The task:
Give back exactly the line containing "Where should I" and all that follow it in the data below, with the pictures left out.

Recorded data Start Marker

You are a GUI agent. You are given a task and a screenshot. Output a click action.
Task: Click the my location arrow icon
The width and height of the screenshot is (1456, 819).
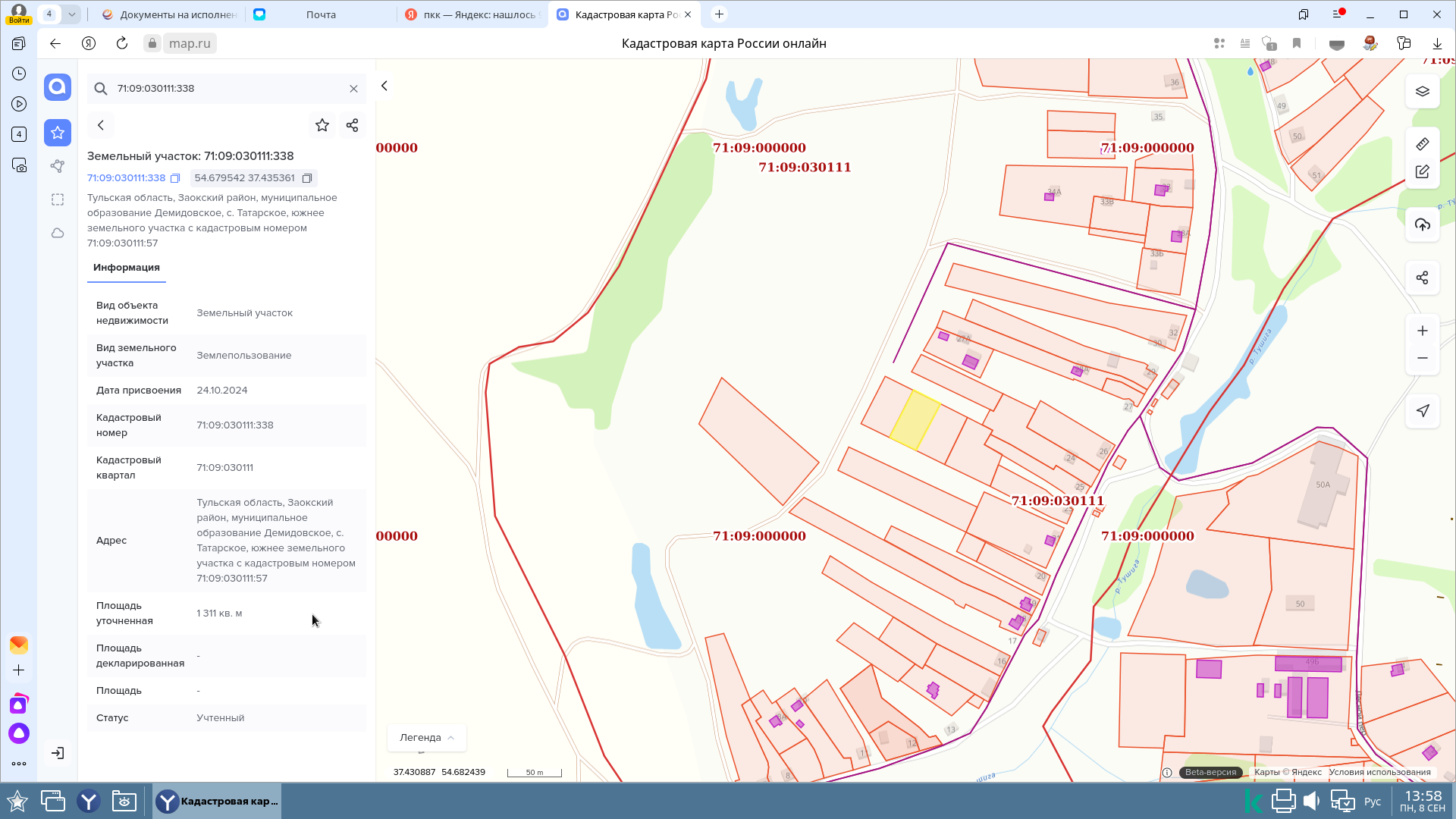pyautogui.click(x=1422, y=410)
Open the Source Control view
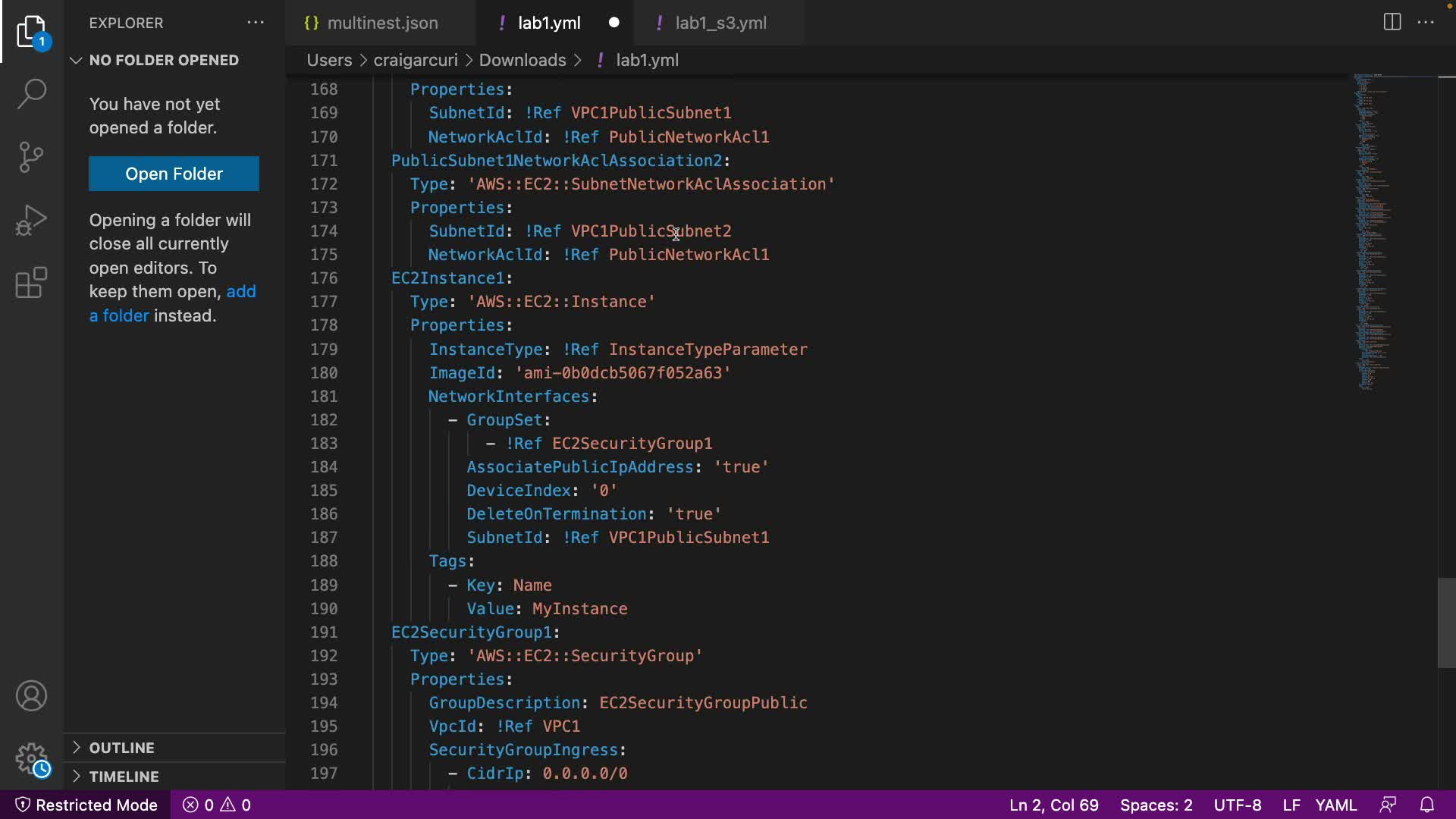The image size is (1456, 819). coord(31,157)
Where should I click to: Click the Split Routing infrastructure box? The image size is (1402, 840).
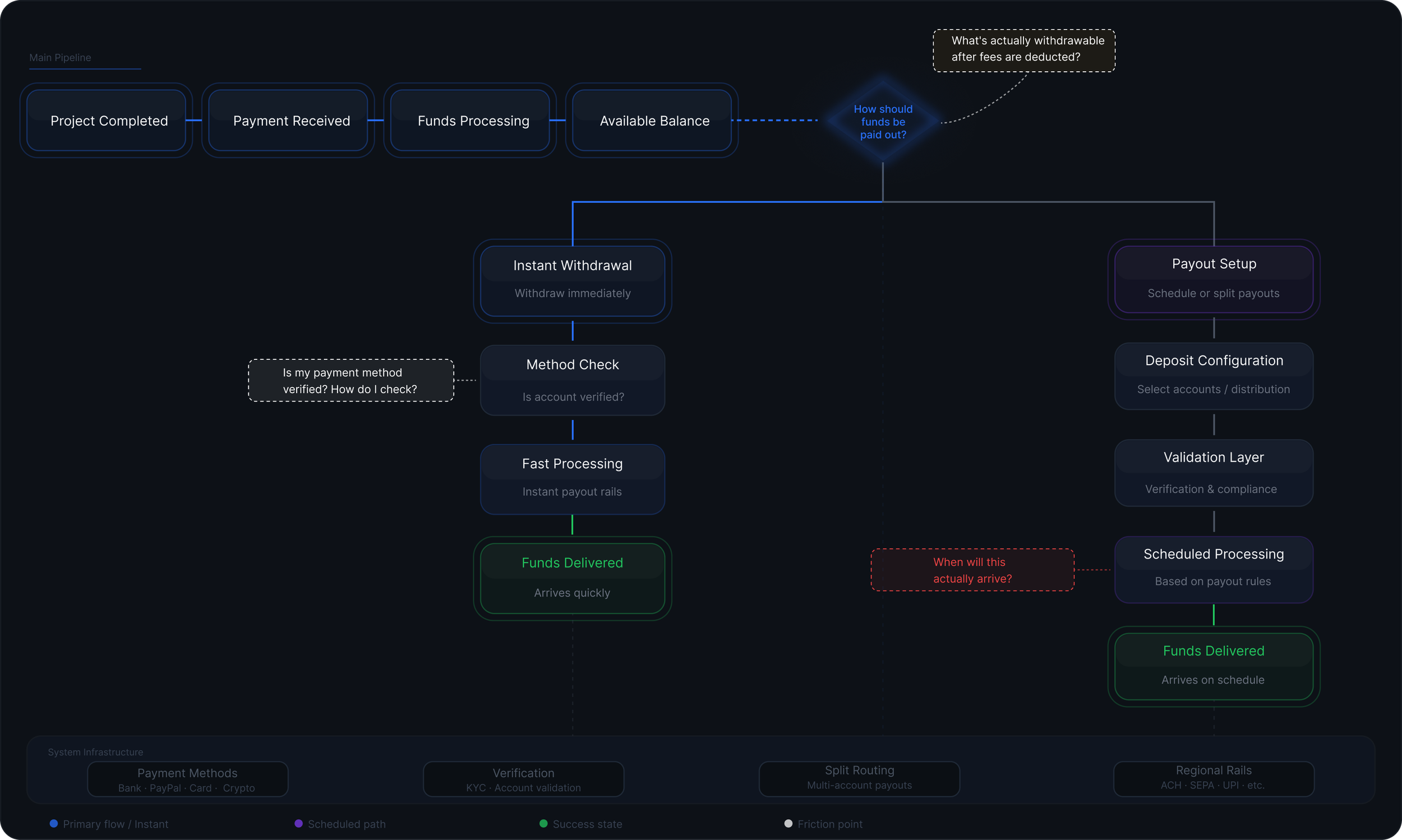[859, 778]
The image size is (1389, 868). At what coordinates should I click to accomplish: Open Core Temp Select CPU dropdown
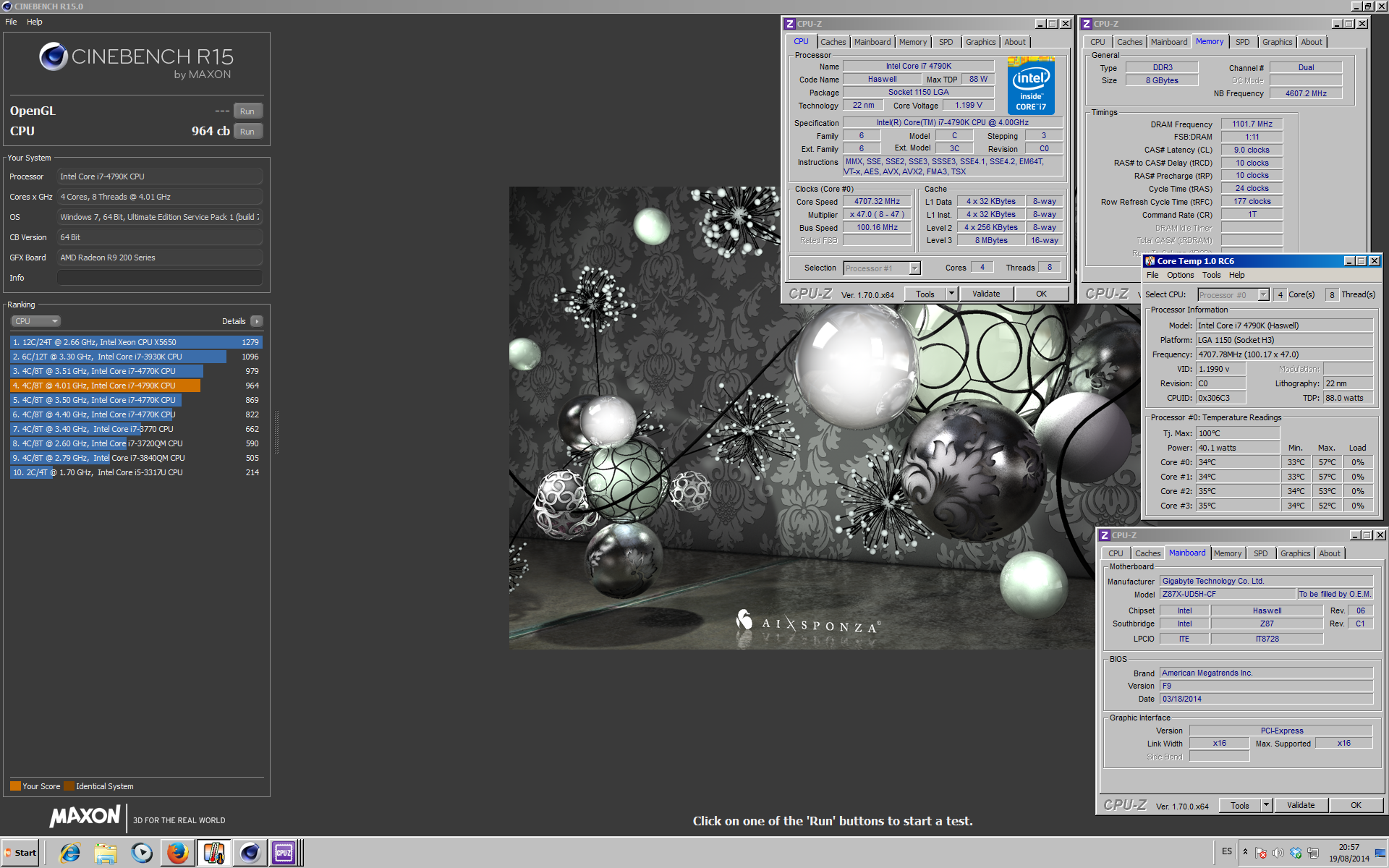1263,294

Recorded data End Marker

Task output:
Where should I click to: Click the Split Routing infrastructure box? The image size is (1402, 840).
[859, 778]
The image size is (1389, 868). At what coordinates should I click to accomplish: Open Core Temp Select CPU dropdown
1263,294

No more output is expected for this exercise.